### SOURCE DOCUMENT
## START

13th President of Fisk University
- In office 2001 – October 2003
- Preceded by: John L. Smith
- Succeeded by: Hazel R. O'Leary

Assistant Secretary of Education for Postsecondary Education
- In office December 3, 1991 – 1993
- President: George H. W. Bush
- Preceded by: Leonard L. Haynes III
- Succeeded by: David Longanecker

Personal details
- Born: June 26, 1942 (age 83) Williamsburg, Virginia, U.S.
- Children: 1
- Education: Fisk University Adelphi University George Washington University

= Carolynn Reid-Wallace =

American academic administrator (born 1942)

Carolynn Reid-Wallace (born June 26, 1942) is an American academic administrator who served as president of Fisk University from 2001 to 2003. She was the assistant secretary of education for postsecondary education from 1991 to 1993.

== Life ==
Reid-Wallace was born to Nathaniel H. Reid Jr. and Mary Reid on June 26, 1942, in Williamsburg, Virginia. In 1960, she graduated from Bruton Heights \ School. She graduated from Fisk University with a B.A. in speech and drama in 1964. She earned an M.A. in dramatic literature from Adelphi University in 1965.

## END

### ENTRIES SUPPLIED
## START

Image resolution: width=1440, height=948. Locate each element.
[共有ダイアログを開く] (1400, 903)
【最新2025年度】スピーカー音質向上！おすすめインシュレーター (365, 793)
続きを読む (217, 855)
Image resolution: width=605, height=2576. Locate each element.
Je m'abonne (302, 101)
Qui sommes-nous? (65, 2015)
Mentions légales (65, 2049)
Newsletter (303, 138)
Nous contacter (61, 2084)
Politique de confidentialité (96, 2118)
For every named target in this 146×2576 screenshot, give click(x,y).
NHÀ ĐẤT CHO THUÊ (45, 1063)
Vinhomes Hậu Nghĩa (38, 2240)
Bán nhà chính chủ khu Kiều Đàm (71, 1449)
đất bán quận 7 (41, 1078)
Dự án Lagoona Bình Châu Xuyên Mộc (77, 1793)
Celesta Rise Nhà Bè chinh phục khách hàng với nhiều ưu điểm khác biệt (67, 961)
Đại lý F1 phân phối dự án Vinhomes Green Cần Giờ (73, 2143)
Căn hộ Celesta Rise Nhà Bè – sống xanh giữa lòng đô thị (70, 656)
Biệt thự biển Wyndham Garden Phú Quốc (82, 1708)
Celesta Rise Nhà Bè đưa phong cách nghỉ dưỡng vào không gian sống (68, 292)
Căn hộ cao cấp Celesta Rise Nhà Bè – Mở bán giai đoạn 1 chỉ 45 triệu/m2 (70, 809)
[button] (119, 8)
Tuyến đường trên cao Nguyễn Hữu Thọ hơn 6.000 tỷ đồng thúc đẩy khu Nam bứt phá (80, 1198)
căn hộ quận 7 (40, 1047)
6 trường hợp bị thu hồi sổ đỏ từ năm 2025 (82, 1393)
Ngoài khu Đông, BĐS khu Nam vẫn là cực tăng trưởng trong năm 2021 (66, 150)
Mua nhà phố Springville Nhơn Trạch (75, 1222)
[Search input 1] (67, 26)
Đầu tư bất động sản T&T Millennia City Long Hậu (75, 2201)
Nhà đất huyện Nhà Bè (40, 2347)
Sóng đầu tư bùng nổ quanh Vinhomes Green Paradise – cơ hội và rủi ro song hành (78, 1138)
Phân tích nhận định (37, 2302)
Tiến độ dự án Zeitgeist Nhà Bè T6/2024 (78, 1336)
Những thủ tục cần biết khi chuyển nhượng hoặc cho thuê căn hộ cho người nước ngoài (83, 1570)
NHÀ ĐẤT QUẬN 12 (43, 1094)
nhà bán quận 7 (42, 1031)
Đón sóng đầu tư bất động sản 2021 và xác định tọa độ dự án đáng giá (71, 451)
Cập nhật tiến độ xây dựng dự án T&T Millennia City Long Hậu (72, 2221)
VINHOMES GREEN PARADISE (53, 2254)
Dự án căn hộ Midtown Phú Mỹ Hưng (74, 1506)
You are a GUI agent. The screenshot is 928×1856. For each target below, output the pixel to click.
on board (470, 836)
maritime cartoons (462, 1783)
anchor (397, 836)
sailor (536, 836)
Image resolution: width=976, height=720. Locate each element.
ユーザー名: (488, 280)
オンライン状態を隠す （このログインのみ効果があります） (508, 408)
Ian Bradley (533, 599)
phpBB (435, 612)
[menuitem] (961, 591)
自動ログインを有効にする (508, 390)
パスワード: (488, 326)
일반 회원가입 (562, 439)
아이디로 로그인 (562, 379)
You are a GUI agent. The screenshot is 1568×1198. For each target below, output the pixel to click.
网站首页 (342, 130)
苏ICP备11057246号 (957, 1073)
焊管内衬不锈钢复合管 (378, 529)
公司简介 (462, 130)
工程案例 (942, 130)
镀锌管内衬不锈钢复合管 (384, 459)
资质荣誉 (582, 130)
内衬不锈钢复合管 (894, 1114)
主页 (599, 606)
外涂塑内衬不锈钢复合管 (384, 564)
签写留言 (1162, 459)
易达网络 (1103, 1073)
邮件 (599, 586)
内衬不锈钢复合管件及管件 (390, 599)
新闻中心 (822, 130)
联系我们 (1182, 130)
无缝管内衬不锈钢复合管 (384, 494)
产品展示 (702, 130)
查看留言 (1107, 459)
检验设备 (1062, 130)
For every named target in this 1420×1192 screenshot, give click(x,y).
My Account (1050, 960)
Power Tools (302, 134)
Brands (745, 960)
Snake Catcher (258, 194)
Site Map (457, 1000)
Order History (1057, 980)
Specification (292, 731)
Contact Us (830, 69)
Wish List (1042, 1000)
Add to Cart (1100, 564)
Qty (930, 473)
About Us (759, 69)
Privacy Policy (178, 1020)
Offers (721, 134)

## END

### WRITTEN TASKS
**A.** In the Carolynn Reid-Wallace biography, what degree did she earn from Adelphi University in 1965?
**B.** Carry on the Carolynn Reid-Wallace biography after its final sentence.

### ANSWER LIST
**A.** She earned an M.A. in dramatic literature.

**B.**
Reid-Wallace taught the humanities at Talladega College, Howard University, Grinnell College and Bowie State University. At Bowie State University, she served as the dean of instruction from 1974 to 1975, dean of undergraduate studies from 1975 to 1976, dean of the college and vice president for academic affairs from 1976 to 1978, and as the acting chief executive from 1977 to 1978. From 1979 to 1980, she was the director of the NAFEO/NEH humanities program. She completed a Ph.D. in English and American literature at the Columbian College of Arts and Sciences at George Washington University in 1981. Her dissertation was titled, Jean Toomer: Death on the Modern Desert. Reid-Wallace was the director for the National Association for Equal Opportunity in Higher Education Clearinghouse (NAFEO) from 1981 to 1982. In 1982, Reid-Wallace became the at the National Endowment for the Humanities. In 1987, U.S. president Ronald Reagan appointed her as a member of the National Council on the Humanities, succeeding Samuel DuBois Cook. Her term was set to expire on January 26, 1992. She served as the vice chancellor for academic affairs of City University of New York from 1987 to 1991.

On September 9, 1991, U.S. president George H. W. Bush nominated Reid-Wallace as the assistant secretary of education for postsecondary education. She was sworn in on December 3, 1991. She succeeded Leonard L. Haynes III. As secretary, she managed a budget of $12.5 billion of college grants, student loans, and the Federal Work-Study program. Her staff included 1,2500 employees. In 1993, she was succeeded by David Longanecker. Upon leaving the United States Department of Education, she was the senior vice president for education and programming at the Corporation for Public Broadcasting. In 1999, she was one of five finalist to become chancellor of Indiana University Northwest. In 2001, Reid-Wallace became the first female president of Fisk University. She resigned in October 2003 amid conflicts with the board of trustees regarding revitalization and diversity.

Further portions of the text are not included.